[Opening Material for the task section]
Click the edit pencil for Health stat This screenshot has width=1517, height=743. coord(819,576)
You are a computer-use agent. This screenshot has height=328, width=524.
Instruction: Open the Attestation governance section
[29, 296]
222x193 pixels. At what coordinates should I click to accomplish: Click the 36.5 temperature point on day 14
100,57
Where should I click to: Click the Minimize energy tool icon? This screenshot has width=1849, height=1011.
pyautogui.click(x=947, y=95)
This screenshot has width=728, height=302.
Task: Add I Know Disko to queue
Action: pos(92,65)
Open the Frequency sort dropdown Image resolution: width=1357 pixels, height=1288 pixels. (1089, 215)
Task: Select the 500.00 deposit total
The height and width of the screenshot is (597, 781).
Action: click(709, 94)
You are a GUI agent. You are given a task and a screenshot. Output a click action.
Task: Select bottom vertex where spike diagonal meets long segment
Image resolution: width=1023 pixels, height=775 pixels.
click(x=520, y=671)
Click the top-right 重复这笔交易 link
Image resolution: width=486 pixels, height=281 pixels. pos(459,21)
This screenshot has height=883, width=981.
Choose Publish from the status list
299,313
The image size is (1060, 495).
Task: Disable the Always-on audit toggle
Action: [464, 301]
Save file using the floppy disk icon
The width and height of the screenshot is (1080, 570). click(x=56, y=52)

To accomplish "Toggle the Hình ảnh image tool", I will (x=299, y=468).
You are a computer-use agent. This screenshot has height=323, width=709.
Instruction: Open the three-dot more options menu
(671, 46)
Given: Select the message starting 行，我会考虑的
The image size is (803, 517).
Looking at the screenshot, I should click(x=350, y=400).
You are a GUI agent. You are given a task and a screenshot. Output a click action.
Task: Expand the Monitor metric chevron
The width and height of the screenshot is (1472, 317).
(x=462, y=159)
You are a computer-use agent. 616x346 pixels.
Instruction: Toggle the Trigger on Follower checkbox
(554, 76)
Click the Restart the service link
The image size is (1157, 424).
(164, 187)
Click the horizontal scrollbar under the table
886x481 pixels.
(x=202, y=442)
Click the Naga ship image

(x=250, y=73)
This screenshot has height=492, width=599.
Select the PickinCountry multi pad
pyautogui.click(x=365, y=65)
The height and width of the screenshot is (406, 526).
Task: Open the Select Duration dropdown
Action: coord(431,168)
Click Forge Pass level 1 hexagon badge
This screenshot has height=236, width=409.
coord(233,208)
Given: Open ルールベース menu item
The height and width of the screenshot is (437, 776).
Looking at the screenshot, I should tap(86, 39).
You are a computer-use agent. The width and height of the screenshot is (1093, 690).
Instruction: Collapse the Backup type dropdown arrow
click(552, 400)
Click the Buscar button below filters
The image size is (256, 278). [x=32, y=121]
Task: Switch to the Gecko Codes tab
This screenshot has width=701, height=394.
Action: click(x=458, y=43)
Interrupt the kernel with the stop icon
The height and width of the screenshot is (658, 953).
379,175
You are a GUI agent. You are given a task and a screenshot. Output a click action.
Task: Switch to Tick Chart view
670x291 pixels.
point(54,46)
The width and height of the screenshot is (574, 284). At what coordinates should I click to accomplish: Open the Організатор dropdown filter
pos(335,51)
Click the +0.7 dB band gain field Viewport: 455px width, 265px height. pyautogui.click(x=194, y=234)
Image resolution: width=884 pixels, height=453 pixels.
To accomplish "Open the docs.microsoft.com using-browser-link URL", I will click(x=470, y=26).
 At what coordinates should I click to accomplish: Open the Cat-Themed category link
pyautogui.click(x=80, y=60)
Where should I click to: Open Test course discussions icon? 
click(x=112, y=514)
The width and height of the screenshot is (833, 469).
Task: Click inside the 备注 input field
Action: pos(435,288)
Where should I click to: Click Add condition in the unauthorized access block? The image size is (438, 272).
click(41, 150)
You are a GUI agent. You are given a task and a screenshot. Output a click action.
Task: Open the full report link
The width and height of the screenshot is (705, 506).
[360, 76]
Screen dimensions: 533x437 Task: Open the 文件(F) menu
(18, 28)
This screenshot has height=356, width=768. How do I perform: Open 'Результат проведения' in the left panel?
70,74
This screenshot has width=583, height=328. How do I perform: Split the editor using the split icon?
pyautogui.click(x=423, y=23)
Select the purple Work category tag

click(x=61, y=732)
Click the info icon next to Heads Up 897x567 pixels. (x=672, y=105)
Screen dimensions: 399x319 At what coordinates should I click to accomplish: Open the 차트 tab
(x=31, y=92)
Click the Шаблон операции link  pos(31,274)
[Closing Material for the task section]
> **Task description**: Through the line that contains "This screenshot has height=883, width=981.", copy the material above exactly, beginning at its first line and including nothing more.

> **Task response**:
Click the edit pencil for Health stat This screenshot has width=1517, height=743. coord(819,576)
You are a computer-use agent. This screenshot has height=328, width=524.
Instruction: Open the Attestation governance section
[29, 296]
222x193 pixels. At what coordinates should I click to accomplish: Click the 36.5 temperature point on day 14
100,57
Where should I click to: Click the Minimize energy tool icon? This screenshot has width=1849, height=1011.
pyautogui.click(x=947, y=95)
This screenshot has width=728, height=302.
Task: Add I Know Disko to queue
Action: pos(92,65)
Open the Frequency sort dropdown Image resolution: width=1357 pixels, height=1288 pixels. (1089, 215)
Task: Select the 500.00 deposit total
The height and width of the screenshot is (597, 781).
Action: click(709, 94)
You are a GUI agent. You are given a task and a screenshot. Output a click action.
Task: Select bottom vertex where spike diagonal meets long segment
Image resolution: width=1023 pixels, height=775 pixels.
click(x=520, y=671)
Click the top-right 重复这笔交易 link
Image resolution: width=486 pixels, height=281 pixels. pos(459,21)
This screenshot has height=883, width=981.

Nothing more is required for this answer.